Looking back the other day through some old ticket stubs – once an anorak, always an anorak! – I realised that it’s coming up to ten years since New Order opened for the Red Hot Chili Peppers in The Venue Formerly Known As Lansdowne Road.
“Fucking hell, that long?” Hook sighs. “The Chilis are friends and such huge Joy Division fans. To find out that Flea and John Frusciante had a covers band in LA that used to play our stuff is actually quite humbling. The only person even more into Joy Division than them is Moby, who turned up at my gig in LA last year with Perry Farrell. That was a good night!”
Hooky said earlier that writing the Joy Division book taught him a lot about the relationships within the band. Is the same true of performing Unknown Pleasures, Closer and Still in their entirety?
“Obviously I had to listen to the albums in detail, which made me realise how different we were in the studio compared to live. The reason for that being our producer Martin Hannett. It’s taken me 30 bloody years to realise how much of a genius and proverbial ‘fifth member’ he was. He gave Joy Division the ability to last forever, which they will do. They’ll be remembered long after I’m gone.”
What’s the Joy Division equivalent of ‘Wild Thing’ or ‘Teenage Kicks’ – the copper-fastened classic that took 30 minutes to knock out?
“‘Love Will Tear Us Apart’, mate,” he laughs. “It was done so quickly it’s amazing. All of them were, then. When you got to New Order and had lost a quarter of your songwriting – Gillian, god bless ‘er, never took that role over from Ian – it was much slower. Because of the technology being used, it took forever to finish off songs like ‘Blue Monday’, ‘Perfect Kiss’ and ‘Thieves Like Us’.”

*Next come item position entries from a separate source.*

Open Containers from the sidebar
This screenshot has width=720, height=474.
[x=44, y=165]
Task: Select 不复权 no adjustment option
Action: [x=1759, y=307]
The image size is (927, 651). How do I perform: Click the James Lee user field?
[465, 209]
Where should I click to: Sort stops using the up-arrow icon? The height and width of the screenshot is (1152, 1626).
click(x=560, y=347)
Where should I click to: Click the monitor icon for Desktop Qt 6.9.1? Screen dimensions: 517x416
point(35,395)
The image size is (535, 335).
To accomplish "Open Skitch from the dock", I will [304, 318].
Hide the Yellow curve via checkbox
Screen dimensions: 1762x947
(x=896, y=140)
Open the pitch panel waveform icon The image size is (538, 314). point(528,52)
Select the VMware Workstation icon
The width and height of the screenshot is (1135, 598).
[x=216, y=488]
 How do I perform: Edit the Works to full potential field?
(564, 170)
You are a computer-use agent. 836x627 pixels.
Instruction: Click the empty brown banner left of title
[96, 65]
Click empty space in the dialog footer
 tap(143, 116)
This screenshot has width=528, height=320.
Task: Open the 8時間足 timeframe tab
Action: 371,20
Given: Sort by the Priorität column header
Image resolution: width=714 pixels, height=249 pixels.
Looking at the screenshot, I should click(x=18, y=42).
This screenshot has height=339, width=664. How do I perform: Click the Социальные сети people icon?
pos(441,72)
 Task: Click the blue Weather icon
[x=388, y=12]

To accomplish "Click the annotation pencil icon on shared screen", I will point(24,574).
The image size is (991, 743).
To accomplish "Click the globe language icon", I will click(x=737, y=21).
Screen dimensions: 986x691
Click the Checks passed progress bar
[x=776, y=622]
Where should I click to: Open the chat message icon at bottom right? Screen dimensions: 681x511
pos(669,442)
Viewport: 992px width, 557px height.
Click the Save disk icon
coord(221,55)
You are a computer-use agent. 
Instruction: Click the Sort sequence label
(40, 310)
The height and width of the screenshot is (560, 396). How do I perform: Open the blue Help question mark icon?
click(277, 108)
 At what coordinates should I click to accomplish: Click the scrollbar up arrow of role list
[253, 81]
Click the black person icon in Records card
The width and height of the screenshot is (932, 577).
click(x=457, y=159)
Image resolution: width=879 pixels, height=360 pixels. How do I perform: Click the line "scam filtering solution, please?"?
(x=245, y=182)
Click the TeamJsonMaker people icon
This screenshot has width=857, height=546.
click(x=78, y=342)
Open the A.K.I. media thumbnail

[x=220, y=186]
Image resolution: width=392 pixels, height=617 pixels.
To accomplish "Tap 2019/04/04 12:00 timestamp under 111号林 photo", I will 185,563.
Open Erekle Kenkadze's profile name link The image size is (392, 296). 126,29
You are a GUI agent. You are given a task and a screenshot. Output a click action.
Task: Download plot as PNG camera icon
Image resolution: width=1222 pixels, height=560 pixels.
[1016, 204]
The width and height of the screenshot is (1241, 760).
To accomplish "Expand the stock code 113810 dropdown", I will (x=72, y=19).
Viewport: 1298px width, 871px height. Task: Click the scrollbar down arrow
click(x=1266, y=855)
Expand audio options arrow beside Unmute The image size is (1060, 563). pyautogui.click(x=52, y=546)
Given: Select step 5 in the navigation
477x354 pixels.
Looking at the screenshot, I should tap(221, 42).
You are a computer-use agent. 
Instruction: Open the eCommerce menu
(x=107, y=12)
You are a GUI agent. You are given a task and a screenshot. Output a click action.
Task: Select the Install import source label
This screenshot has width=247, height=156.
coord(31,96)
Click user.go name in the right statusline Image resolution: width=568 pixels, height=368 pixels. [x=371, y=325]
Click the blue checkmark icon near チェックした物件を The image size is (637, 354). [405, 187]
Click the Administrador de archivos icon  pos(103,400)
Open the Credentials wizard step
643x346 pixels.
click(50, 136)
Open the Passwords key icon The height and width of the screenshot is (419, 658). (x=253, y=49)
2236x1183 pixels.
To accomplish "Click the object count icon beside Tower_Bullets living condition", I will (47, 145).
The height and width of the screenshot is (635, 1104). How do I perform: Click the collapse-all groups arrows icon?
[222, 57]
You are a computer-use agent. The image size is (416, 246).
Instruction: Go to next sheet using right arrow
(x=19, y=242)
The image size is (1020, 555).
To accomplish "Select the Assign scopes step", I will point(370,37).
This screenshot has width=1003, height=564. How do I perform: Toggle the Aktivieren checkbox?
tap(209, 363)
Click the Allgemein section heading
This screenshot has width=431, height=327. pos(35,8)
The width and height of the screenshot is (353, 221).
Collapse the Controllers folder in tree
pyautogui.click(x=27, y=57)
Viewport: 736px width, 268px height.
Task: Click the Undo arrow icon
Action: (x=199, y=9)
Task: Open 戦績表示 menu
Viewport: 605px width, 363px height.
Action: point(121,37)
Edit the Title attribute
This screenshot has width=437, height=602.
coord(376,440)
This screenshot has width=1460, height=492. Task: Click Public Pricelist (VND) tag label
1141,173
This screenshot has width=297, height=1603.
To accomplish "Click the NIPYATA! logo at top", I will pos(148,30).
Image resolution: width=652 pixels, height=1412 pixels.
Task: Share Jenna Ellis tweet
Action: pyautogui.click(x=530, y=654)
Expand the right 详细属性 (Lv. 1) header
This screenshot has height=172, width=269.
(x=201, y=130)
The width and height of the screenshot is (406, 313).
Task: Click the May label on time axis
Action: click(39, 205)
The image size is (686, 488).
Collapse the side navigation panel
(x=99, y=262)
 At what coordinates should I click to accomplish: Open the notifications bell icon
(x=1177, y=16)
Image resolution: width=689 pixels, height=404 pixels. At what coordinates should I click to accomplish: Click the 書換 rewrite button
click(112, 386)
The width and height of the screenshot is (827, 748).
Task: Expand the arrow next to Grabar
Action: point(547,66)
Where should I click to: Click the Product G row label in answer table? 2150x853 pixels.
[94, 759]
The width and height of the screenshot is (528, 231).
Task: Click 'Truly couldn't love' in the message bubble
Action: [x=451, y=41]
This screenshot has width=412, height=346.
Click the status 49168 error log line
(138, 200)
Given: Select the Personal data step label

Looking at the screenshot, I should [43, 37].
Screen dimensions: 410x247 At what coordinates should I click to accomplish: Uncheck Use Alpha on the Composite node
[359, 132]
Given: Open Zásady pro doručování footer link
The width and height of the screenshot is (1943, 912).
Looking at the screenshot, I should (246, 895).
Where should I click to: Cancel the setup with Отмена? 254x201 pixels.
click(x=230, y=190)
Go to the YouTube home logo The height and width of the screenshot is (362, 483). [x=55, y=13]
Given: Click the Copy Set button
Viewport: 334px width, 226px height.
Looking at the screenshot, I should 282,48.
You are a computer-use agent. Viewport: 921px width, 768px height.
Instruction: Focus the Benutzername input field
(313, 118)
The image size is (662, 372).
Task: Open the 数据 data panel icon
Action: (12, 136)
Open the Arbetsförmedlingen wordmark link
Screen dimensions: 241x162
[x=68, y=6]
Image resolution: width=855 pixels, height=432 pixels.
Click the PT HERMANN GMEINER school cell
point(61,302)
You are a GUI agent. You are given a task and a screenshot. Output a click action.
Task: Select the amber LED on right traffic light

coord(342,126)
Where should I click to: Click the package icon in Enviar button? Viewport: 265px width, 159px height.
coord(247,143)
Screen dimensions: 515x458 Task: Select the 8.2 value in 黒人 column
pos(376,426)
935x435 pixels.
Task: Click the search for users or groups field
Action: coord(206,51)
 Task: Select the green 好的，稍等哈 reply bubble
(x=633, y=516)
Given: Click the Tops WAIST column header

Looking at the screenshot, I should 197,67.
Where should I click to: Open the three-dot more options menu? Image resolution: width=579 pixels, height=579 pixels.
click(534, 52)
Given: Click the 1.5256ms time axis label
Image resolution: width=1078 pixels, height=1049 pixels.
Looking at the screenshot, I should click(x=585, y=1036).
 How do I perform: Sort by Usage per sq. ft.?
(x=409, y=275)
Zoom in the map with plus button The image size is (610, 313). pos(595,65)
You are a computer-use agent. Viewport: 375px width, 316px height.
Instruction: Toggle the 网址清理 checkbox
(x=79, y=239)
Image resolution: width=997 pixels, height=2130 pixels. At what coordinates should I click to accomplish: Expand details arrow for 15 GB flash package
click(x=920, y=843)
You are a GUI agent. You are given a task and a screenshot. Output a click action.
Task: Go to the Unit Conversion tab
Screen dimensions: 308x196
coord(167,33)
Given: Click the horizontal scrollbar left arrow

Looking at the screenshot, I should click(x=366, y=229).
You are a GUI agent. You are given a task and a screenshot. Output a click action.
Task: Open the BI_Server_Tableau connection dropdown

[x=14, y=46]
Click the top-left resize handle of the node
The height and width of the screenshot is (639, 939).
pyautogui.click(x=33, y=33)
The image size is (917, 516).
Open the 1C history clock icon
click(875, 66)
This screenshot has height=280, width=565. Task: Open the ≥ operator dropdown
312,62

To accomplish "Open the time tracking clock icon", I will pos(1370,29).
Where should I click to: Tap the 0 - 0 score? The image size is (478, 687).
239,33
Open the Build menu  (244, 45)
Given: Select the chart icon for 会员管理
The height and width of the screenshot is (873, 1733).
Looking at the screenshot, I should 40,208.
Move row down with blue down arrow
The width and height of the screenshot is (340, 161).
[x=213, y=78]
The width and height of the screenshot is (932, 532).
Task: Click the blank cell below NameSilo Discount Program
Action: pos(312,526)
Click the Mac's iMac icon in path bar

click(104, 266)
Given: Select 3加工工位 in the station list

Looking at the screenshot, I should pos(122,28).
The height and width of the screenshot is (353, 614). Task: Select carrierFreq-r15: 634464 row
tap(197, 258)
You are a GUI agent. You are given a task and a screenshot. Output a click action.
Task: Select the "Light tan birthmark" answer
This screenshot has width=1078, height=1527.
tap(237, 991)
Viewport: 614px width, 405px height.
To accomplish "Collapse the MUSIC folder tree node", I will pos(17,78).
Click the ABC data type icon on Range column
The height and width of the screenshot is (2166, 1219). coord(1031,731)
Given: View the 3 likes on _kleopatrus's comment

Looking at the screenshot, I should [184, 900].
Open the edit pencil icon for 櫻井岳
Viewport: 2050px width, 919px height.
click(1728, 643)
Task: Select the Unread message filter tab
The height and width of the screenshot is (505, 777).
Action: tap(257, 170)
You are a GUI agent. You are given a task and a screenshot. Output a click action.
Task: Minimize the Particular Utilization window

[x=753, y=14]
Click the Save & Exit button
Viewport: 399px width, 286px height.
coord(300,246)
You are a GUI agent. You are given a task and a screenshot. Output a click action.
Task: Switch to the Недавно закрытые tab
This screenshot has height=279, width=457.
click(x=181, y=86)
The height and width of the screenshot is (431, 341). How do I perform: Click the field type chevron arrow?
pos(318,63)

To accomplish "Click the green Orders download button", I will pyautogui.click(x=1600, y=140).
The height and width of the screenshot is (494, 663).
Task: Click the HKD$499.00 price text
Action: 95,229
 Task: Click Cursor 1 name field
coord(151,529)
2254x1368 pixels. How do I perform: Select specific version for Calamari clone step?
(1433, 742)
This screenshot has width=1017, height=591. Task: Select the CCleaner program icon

As interesting as all this Joy Division/New Order chitter-chat is, the big Peter Hook news is his sponsorship of Ordsall Juniors who get to play all of their under-12s City of Salford Soccer League Division 2 games with ‘Fac 51 The Hacienda’ emblazoned across their chests.
“You know what? It’s the nicest thing in the world,” he enthuses. “What made me really, really unhappy was that kid getting shot in Ordsall at Christmas. I lived there until I was nearly 20 years old and I suppose, in a funny way, sat here in bloody Majorca I’m living proof that you don’t have to accept your lot in the world and that there’s many paths you can take in it. You can achieve whatever you want. It was such a relief to realise that people like Paul who runs the Ordsall Juniors are making an effort to change kids’ lives and show them that there is hope. That’s why we got involved as the Hacienda in sponsoring them. Rob Gretton and Tony Wilson always used to say to me, ‘Give a lot back because people have given a lot to you’ and I stick by that.”